[Data items]

↓

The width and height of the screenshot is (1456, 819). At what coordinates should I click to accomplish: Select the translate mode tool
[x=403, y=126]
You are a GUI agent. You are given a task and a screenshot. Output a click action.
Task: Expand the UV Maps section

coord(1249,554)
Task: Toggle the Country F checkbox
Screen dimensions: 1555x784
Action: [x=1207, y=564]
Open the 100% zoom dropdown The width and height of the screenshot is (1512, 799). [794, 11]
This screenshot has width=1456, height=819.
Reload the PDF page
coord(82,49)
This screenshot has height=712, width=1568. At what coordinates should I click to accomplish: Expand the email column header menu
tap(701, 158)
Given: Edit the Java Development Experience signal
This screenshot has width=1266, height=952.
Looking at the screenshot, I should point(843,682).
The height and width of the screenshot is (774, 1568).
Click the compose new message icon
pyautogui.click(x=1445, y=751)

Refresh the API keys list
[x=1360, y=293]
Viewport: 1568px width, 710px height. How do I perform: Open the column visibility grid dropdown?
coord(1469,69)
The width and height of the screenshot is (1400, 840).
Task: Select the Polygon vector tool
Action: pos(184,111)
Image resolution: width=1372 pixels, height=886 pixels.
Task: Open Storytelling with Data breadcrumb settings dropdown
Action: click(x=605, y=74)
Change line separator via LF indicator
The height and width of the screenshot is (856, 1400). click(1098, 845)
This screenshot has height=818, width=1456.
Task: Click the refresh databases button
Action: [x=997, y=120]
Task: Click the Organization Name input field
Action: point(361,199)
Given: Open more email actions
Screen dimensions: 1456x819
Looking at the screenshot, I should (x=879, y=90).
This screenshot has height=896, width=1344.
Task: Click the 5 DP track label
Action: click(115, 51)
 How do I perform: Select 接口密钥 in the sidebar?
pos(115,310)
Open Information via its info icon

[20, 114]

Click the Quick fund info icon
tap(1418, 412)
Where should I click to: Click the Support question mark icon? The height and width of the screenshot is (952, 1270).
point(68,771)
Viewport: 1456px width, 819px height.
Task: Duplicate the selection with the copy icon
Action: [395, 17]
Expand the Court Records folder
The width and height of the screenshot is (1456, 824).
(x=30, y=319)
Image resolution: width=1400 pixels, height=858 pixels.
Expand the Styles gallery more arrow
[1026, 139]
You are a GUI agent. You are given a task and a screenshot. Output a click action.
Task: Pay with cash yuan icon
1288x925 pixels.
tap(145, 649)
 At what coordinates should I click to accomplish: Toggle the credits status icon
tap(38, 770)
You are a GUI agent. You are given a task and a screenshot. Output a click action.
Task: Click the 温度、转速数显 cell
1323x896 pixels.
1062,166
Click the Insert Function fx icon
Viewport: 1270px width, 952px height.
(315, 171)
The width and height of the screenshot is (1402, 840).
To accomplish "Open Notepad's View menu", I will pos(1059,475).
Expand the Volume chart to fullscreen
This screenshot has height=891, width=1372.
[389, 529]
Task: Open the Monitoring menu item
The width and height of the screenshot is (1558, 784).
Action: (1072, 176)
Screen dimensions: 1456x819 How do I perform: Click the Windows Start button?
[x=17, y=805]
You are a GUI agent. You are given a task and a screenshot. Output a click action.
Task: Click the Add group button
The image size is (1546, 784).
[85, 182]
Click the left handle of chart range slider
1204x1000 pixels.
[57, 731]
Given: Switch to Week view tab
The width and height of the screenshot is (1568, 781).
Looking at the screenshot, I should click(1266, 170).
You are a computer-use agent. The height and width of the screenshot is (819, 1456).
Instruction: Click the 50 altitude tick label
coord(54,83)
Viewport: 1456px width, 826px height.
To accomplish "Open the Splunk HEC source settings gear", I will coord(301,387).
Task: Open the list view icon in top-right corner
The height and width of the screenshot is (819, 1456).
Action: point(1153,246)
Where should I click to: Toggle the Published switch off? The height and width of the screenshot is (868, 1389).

↑

__What you should do__.
Retype all the data, keeping every character the same.

__Response to this task__.
The width and height of the screenshot is (1456, 819). At what coordinates should I click to accomplish: Select the translate mode tool
[x=403, y=126]
You are a GUI agent. You are given a task and a screenshot. Output a click action.
Task: Expand the UV Maps section

coord(1249,554)
Task: Toggle the Country F checkbox
Screen dimensions: 1555x784
Action: [x=1207, y=564]
Open the 100% zoom dropdown The width and height of the screenshot is (1512, 799). [794, 11]
This screenshot has width=1456, height=819.
Reload the PDF page
coord(82,49)
This screenshot has height=712, width=1568. At what coordinates should I click to accomplish: Expand the email column header menu
tap(701, 158)
Given: Edit the Java Development Experience signal
This screenshot has width=1266, height=952.
Looking at the screenshot, I should point(843,682).
The height and width of the screenshot is (774, 1568).
Click the compose new message icon
pyautogui.click(x=1445, y=751)

Refresh the API keys list
[x=1360, y=293]
Viewport: 1568px width, 710px height. How do I perform: Open the column visibility grid dropdown?
coord(1469,69)
The width and height of the screenshot is (1400, 840).
Task: Select the Polygon vector tool
Action: pos(184,111)
Image resolution: width=1372 pixels, height=886 pixels.
Task: Open Storytelling with Data breadcrumb settings dropdown
Action: click(x=605, y=74)
Change line separator via LF indicator
The height and width of the screenshot is (856, 1400). click(1098, 845)
This screenshot has height=818, width=1456.
Task: Click the refresh databases button
Action: [x=997, y=120]
Task: Click the Organization Name input field
Action: point(361,199)
Given: Open more email actions
Screen dimensions: 1456x819
Looking at the screenshot, I should (x=879, y=90).
This screenshot has height=896, width=1344.
Task: Click the 5 DP track label
Action: click(115, 51)
 How do I perform: Select 接口密钥 in the sidebar?
pos(115,310)
Open Information via its info icon

[20, 114]

Click the Quick fund info icon
tap(1418, 412)
Where should I click to: Click the Support question mark icon? The height and width of the screenshot is (952, 1270).
point(68,771)
Viewport: 1456px width, 819px height.
Task: Duplicate the selection with the copy icon
Action: [395, 17]
Expand the Court Records folder
The width and height of the screenshot is (1456, 824).
(x=30, y=319)
Image resolution: width=1400 pixels, height=858 pixels.
Expand the Styles gallery more arrow
[1026, 139]
You are a GUI agent. You are given a task and a screenshot. Output a click action.
Task: Pay with cash yuan icon
1288x925 pixels.
tap(145, 649)
 At what coordinates should I click to accomplish: Toggle the credits status icon
tap(38, 770)
You are a GUI agent. You are given a task and a screenshot. Output a click action.
Task: Click the 温度、转速数显 cell
1323x896 pixels.
1062,166
Click the Insert Function fx icon
Viewport: 1270px width, 952px height.
(315, 171)
The width and height of the screenshot is (1402, 840).
To accomplish "Open Notepad's View menu", I will pos(1059,475).
Expand the Volume chart to fullscreen
This screenshot has height=891, width=1372.
[389, 529]
Task: Open the Monitoring menu item
The width and height of the screenshot is (1558, 784).
Action: (1072, 176)
Screen dimensions: 1456x819 How do I perform: Click the Windows Start button?
[x=17, y=805]
You are a GUI agent. You are given a task and a screenshot. Output a click action.
Task: Click the Add group button
The image size is (1546, 784).
[85, 182]
Click the left handle of chart range slider
1204x1000 pixels.
[57, 731]
Given: Switch to Week view tab
The width and height of the screenshot is (1568, 781).
Looking at the screenshot, I should click(1266, 170).
You are a computer-use agent. The height and width of the screenshot is (819, 1456).
Instruction: Click the 50 altitude tick label
coord(54,83)
Viewport: 1456px width, 826px height.
To accomplish "Open the Splunk HEC source settings gear", I will coord(301,387).
Task: Open the list view icon in top-right corner
The height and width of the screenshot is (819, 1456).
Action: point(1153,246)
Where should I click to: Toggle the Published switch off? The height and width of the screenshot is (868, 1389).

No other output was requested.